Plasma DNA as a "liquid biopsy" incompletely complements tumor biopsy for identification of mutations in a case series of four patients with oligometastatic breast cancer

Abstract

Purpose: Circulating tumor DNA in plasma may present a minimally invasive opportunity to identify tumor-derived mutations to inform selection of targeted therapies for individual patients, particularly in cases of oligometastatic disease where biopsy of multiple tumors is impractical. To assess the utility of plasma DNA as a "liquid biopsy" for precision oncology, we tested whether sequencing of plasma DNA is a reliable surrogate for sequencing of tumor DNA to identify targetable genetic alterations.

Methods: Blood and biopsies of 1-3 tumors were obtained from 4 evaluable patients with advanced breast cancer. One patient provided samples from an additional 7 tumors post-mortem. DNA extracted from plasma, tumor tissues, and buffy coat of blood were used for probe-directed capture of all exons in 149 cancer-related genes and massively parallel sequencing. Somatic mutations in DNA from plasma and tumors were identified by comparison to buffy coat DNA.

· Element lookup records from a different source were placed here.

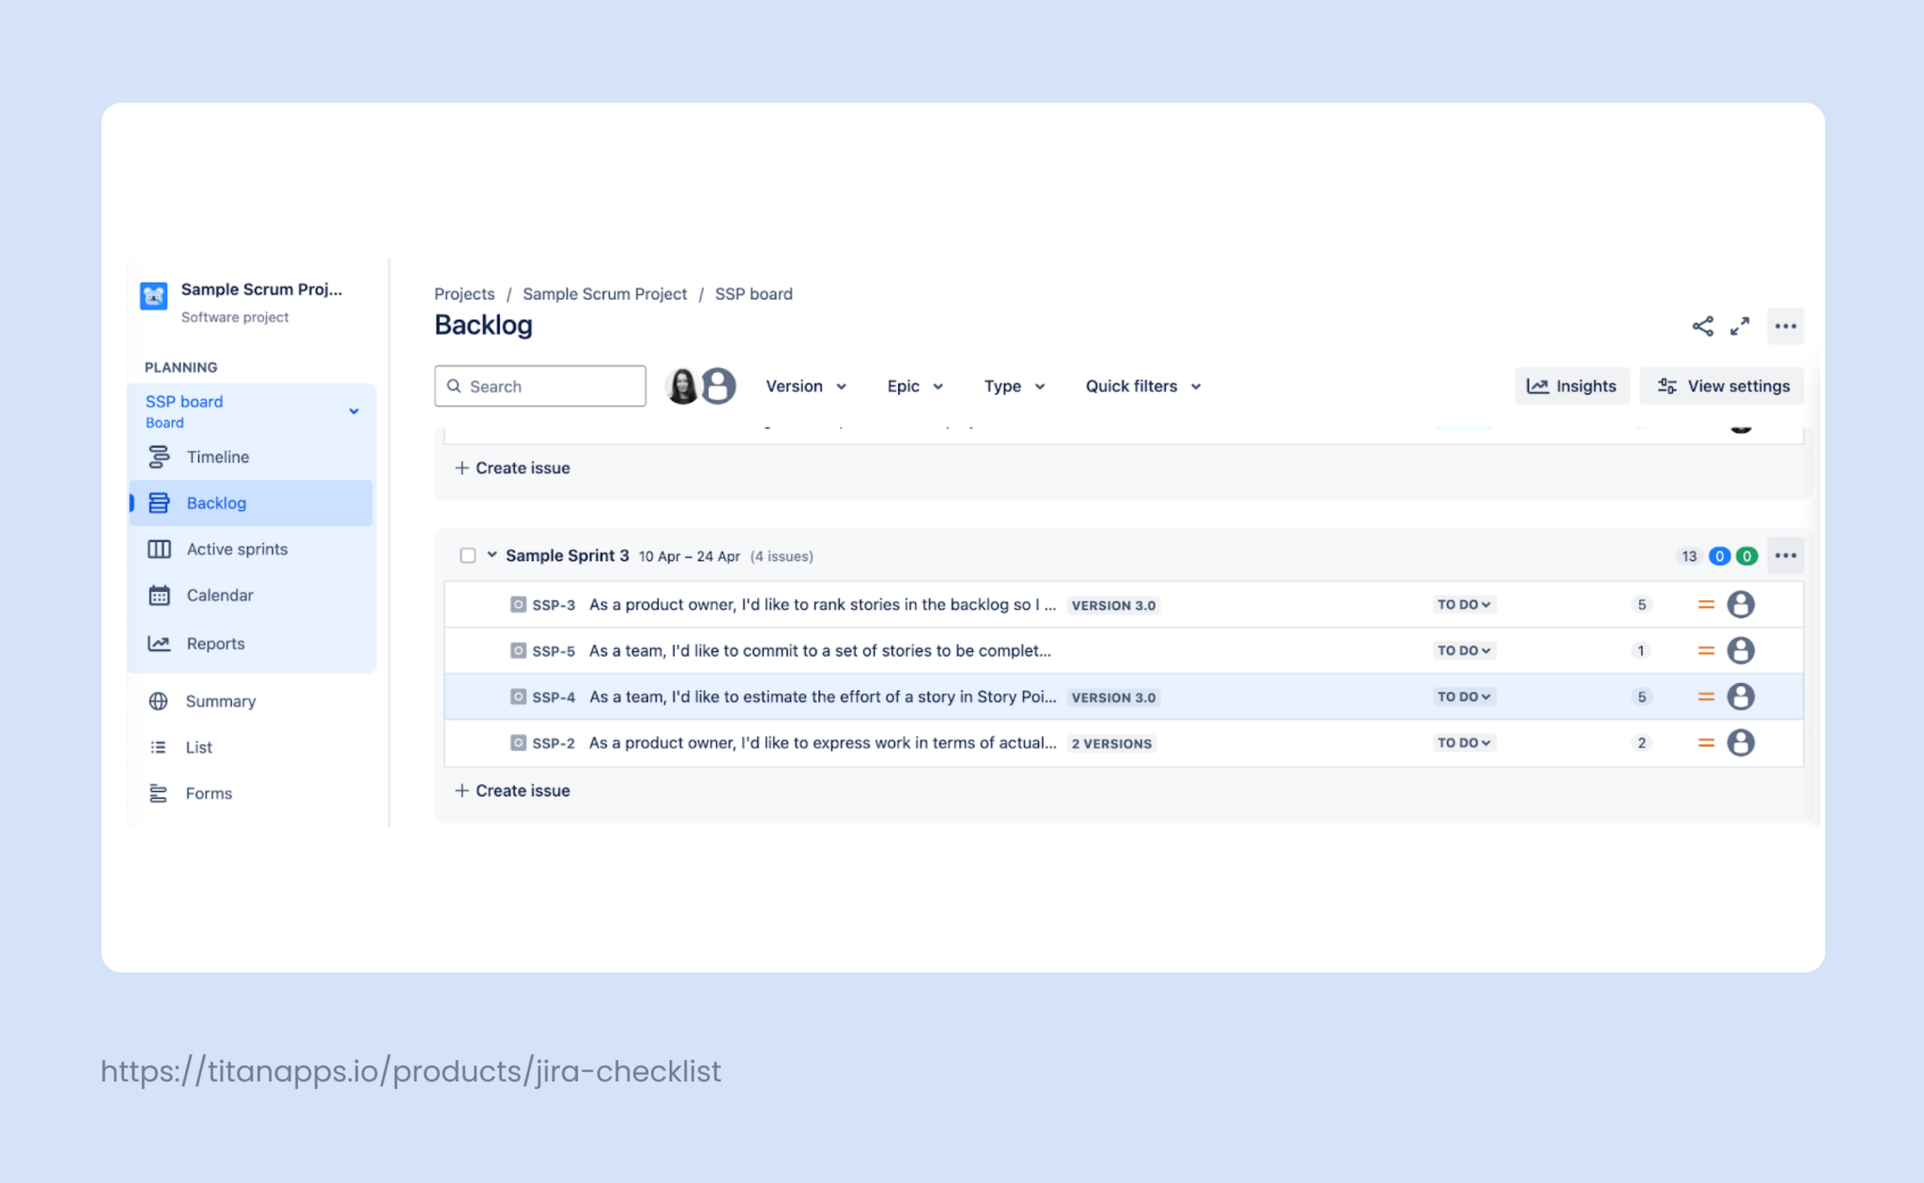The image size is (1924, 1183).
Task: Open the Insights panel
Action: point(1572,385)
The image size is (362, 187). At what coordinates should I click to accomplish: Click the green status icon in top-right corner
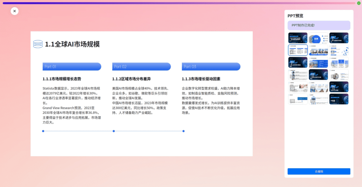point(358,3)
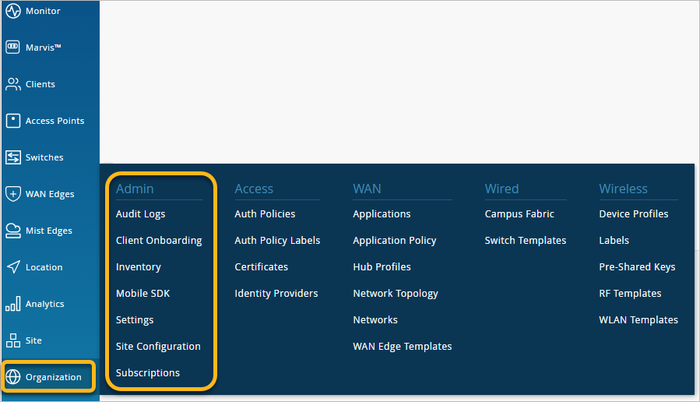Select Inventory from the Admin menu
The image size is (700, 402).
[138, 267]
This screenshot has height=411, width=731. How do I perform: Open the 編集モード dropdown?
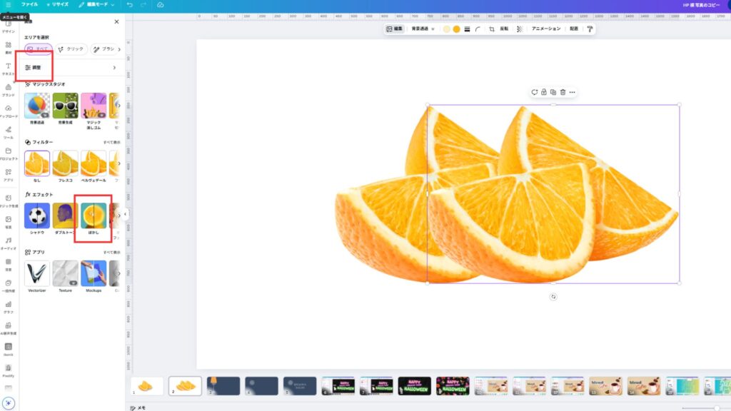[x=96, y=4]
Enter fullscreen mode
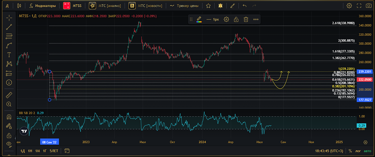Screen dimensions: 375x157 pyautogui.click(x=359, y=6)
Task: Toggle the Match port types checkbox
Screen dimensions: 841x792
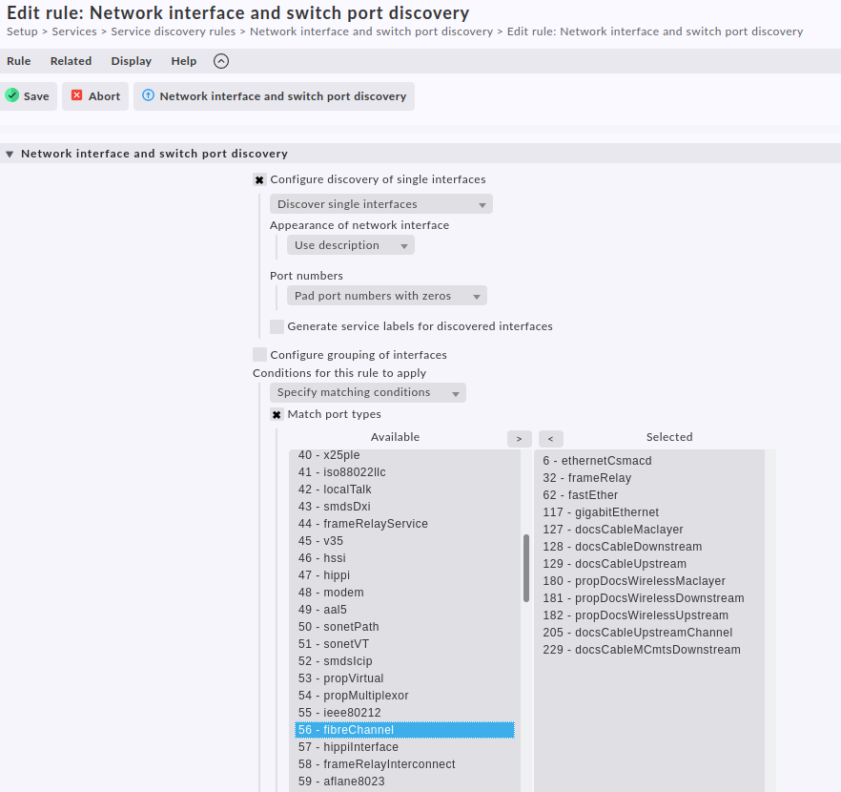Action: tap(277, 414)
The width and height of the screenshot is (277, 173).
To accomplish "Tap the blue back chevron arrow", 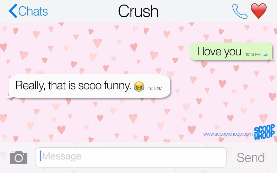I will coord(13,11).
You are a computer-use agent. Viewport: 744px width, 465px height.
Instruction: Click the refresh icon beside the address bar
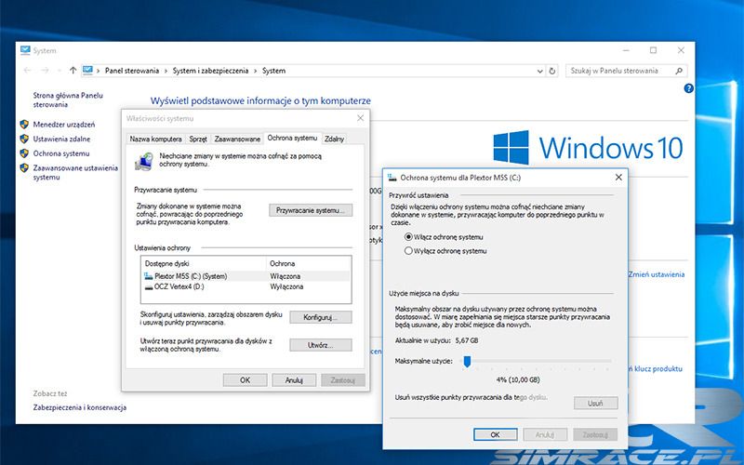(554, 70)
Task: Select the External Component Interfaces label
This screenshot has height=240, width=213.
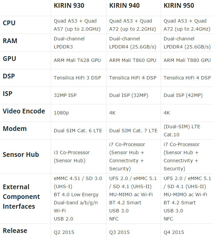Action: coord(21,197)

Results: Sequencing of plasma DNA identified 27.94 ± 11.81% (mean ± SD) of mutations detected in a tumor(s) from the same patient; such mutations tended to be present at high allelic frequency. The majority of mutations found in plasma DNA were not found in tumor samples. Mutations were also found in plasma that matched clinically undetectable tumors found post-mortem.

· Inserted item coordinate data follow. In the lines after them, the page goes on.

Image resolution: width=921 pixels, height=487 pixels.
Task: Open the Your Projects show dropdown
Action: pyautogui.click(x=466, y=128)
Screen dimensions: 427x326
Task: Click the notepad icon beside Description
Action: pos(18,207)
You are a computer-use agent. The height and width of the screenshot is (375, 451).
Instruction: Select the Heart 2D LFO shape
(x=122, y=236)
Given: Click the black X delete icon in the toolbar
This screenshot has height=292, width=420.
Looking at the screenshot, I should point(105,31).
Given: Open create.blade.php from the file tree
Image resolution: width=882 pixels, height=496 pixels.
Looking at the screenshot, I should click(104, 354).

Conclusions: The incomplete overlap of genetic alteration profiles of plasma and tumors warrants caution in the sole reliance of plasma DNA to identify therapeutically targetable alterations in patients and indicates that analysis of plasma DNA complements, but does not replace, tumor DNA profiling.

Trial registration: Subjects were prospectively enrolled in trial NCT01836640 (registered April 22, 2013).

Keywords: Advanced breast cancer; Cell-free DNA; Circulating tumor DNA; DNA sequencing.

Conflict of interest statement

Conflict of Interest: The authors declare that they have no conflict of interest.

Figures

Fig. 1-. Sequencing of plasma DNA identifies tumor-derived mutations.

DNA from plasma, tumors, and buffy coat (or normal liver sample) from 4 patients with metastatic breast cancer was used for sequencing of all exons in 149 genes. Plasma and tumor DNA sequences were compared to buffy coat or normal liver to identify somatic mutations in each patient. Mutations present in both plasma (≥5% AF) and at least one tumor specimen (≥10% AF) are indicated in heatmaps. Samples are labeled along y-axes with number of mutations found in plasma out of number of mutations called in parentheses. Mutations are indicated along x-axes. Locations of known tumors in each patient at the time of biopsy are indicated with boxes: green indicates a sequenced lesion; black indicates a non-sequenced lesion.

Fig. 2-. Plasma DNA sequencing identifies proportions of stem and non-stem mutations.

A) Proportions of stem mutations (found in all tumors) versus non-stem mutations (found in at least one but not all tumors) are shown for each patient. B/C) Proportions of non-stem (private/clade) (B) and stem (C) mutations identified in plasma DNA are shown.

Fig. 3-. Plasma DNA mutations with high allelic frequency tend to be detected in tumors.

Each vertical bar indicates one mutation. Plasma AFs of mutations detected in plasma at ≥5% AF are noted for each patient along y-axes. Red bars indicate variants present in both plasma and ≥1 tumor (≥10% AF). Black bars indicate variants present in plasma only. Numbers of tumors evaluated from each patient are noted.

Fig. 4-. Tumor DNA mutations at high allelic frequency are often detected in plasma DNA.

Each vertical bar indicates one mutation. Tumor AFs of mutations detected in a tumor(s) at ≥10% AF are noted for each tumor along y-axes. Red bars indicate variants present in both a tumor and plasma (≥5% AF). Black bars indicate variants present only in a tumor(s).

Fig. 5-. Plasma DNA reflects clinically occult and evident tumors in Patient #9A.

A) DNA from plasma acquired 3 months before death, buffy coat, and samples from 7 tumors acquired post-mortem from Patient #9 was used for DNA sequencing as in Fig. 1. Tumor sites sampled for DNA sequencing are indicated by green boxes. Additional tumor sites noted at autopsy (but not sampled) are indicated by black boxes. B) Mutant AFs were plotted according to organ site of tumor. For organ sites with multiple tumors, data were pooled. Data were analyzed by linear regression. C-D) Mutant AFs in plasma were compared to tumor size (mean from each organ site) determined from CT scans (C) and relative blood perfusion (mL/min) of tumor-containing organs (D) using Spearman correlation and linear regression analyses.